A separate program for PA expenditures and revenues for a specific fiscal year, which includes yearly estimates for PA revenues, grants, loans and other earnings, along with expenditures and various payments.

Citizen Budget

A simplified publication of the General Budget, which summarizes government ministries’ policies and approaches for the coming year, expressed in numbers in this budget. It familiarizes citizens with how expenditures and revenues are distributed  and allows them to track public spending. The average citizen can easily understand it because it is based on simple and organized data and uses charts, graphs and pictures.

Revenues

 include tax revenues, non-tax revenues, grants, and all other revenues obtained by the State of Palestine.

Tax Revenues

include taxes on income and profits, local taxes on goods and services, and any other taxes that are imposed occasionally.

Non-tax Revenues

include profits from companies owned by the Palestinian Authority (PA) or their investors (directly orindirectly), as well as licensing, professional, and insurance  fees and administrative fees, fines, seizures, and other non-tax revenues.

Clearance

 is the total revenue collected by Israel on behalf of the Palestinian National Authority and transferred to Palestine in Israeli Shekels. This includes income tax, value-added tax (VAT), purchase tax, and any other taxes and fees resulting from business exchange between Israel and the West Bank and Gaza Strip, in accordance with the Paris Protocol on Economic Relations.

Expenditures

include current; capital; and developmental expenditures.

Current expenditures

 include salaries, wages, allowances, and the operational and transfer expenditures of ministries, public institutions, and executive bodies/agencies of the Palestinian state.

Operational expenditures (“Goods and Services”)

are the needed expenditures to operate public institutions (such as building-related fees, electricity fees, water, fuel, etc.). These expenditures are part of the current expenditures.

Transfer Expenditures

are expenditures allocated from the General Budget for the benefit of third parties, such as aid provided through the Ministry of Social Development (MoSD) to poor families and other cases.

Capital Expenditures

include the expenses paid for acquiring capital assets (e.g., buildings, lands, equipment, vehicles, etc.), as well as capital transfers related to projects. This item also includes expenses for capital development.

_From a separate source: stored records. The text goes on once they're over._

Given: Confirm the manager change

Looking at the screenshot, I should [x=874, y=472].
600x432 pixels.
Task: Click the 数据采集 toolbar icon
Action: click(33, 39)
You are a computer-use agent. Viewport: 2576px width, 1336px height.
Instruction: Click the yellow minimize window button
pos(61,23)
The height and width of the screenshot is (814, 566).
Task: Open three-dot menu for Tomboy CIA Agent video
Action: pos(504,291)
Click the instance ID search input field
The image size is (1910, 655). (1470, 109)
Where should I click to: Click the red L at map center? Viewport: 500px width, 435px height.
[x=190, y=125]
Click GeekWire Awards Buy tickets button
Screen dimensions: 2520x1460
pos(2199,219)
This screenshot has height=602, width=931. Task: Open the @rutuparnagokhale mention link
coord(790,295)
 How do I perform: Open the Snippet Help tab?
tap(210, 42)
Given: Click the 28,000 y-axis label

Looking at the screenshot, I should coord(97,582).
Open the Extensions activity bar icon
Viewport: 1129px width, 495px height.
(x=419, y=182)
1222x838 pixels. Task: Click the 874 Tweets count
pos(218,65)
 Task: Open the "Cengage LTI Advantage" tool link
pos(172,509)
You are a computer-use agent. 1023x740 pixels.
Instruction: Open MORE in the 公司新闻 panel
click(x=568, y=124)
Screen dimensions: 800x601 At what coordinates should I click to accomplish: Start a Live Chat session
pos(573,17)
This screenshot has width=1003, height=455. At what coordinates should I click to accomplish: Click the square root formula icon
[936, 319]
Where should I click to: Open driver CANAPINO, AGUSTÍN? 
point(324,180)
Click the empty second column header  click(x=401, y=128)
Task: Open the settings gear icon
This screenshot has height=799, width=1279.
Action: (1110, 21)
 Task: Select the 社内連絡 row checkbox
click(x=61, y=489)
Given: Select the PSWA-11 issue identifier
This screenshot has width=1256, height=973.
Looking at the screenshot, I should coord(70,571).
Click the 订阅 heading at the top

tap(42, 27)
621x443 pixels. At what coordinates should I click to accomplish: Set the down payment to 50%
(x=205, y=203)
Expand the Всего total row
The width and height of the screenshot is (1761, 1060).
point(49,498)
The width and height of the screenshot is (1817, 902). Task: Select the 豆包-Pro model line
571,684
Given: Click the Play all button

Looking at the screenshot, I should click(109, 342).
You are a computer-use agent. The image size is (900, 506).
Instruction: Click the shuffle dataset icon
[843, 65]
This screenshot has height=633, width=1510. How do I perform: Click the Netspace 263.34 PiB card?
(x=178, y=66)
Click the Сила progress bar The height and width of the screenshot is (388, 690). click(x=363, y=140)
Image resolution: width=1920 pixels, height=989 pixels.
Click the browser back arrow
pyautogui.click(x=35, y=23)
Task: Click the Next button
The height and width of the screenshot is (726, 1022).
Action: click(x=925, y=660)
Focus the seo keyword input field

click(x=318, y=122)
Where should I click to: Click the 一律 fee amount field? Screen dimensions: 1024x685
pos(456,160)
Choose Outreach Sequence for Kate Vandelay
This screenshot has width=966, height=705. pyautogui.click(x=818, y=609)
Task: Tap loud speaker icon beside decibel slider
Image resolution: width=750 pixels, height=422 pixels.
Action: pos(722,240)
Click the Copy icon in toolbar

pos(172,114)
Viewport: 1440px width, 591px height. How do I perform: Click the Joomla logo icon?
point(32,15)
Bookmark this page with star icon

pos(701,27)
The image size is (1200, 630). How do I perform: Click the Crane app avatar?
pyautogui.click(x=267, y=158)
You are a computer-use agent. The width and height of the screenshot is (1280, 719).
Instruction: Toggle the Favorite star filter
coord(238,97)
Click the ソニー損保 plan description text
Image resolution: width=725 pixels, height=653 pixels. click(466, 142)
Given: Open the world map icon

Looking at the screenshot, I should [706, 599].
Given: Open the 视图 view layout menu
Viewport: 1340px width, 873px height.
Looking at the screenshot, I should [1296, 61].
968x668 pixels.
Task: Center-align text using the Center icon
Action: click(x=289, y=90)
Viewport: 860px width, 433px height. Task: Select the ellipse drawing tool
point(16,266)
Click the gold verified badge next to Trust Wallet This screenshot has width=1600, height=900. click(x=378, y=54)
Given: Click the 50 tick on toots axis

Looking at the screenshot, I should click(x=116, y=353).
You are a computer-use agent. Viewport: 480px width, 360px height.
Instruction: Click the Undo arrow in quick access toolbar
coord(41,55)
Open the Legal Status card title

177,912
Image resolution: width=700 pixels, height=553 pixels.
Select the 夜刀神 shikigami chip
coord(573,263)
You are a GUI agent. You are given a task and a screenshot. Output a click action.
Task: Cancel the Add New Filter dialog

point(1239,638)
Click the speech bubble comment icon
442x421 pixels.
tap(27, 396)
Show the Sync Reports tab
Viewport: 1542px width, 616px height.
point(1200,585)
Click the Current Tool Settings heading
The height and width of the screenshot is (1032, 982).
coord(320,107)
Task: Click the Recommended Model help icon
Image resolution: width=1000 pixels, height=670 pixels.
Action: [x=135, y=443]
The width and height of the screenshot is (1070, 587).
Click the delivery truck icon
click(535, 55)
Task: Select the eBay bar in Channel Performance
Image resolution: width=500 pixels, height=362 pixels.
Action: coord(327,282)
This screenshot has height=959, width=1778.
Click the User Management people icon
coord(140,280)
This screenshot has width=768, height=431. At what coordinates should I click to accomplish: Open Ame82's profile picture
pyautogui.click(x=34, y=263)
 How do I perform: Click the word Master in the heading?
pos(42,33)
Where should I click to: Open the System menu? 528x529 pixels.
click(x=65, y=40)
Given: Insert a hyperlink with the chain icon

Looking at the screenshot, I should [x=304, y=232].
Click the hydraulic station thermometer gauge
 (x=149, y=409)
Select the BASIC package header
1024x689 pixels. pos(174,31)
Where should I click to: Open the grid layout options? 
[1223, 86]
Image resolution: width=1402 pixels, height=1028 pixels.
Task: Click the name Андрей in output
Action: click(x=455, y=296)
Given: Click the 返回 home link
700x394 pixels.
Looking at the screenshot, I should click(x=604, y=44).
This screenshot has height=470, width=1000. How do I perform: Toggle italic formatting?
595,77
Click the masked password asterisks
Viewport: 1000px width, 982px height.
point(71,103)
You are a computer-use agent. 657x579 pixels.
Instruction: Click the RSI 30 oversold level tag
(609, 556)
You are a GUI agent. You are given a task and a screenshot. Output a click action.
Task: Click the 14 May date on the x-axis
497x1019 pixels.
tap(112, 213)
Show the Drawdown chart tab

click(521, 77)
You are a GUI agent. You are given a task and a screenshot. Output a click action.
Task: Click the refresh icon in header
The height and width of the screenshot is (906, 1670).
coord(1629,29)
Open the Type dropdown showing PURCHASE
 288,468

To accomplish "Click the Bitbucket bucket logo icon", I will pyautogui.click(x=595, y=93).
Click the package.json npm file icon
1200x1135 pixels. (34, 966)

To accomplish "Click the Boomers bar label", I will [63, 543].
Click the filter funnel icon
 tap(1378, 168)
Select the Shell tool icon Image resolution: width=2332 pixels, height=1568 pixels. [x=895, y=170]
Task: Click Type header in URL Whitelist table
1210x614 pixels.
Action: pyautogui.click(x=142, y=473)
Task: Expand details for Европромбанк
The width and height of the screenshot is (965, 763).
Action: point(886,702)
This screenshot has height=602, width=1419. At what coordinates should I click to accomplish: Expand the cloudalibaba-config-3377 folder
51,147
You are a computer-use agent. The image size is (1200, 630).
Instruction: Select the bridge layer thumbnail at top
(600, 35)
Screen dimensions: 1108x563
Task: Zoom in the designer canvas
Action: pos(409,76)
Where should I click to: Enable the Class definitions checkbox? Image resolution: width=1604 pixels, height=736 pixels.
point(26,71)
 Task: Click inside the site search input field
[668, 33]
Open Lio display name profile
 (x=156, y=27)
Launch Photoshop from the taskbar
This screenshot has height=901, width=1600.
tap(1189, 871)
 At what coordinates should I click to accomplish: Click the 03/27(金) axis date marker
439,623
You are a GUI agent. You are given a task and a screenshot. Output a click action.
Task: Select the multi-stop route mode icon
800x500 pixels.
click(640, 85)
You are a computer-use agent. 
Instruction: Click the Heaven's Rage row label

Developmental Expenditures

are expenditures that have a different nature from current expenditures in terms of the life span and the return on expenditures (such as infrastructure projects).

Public Debt

is the outstanding balance of unpaid financial dues that must be paid by the government.

External Public Debt

are the financial dues to be paid by the government to repay the money lent from foreign countries and international organizations and bodies, in accordance with the law.

Internal Public Debt

are financial dues to be paid by the government in return for loans acquired from government bonds, local banks, or other local financial institutions (Article (1) of Public Debt Law No. (24) of 2005).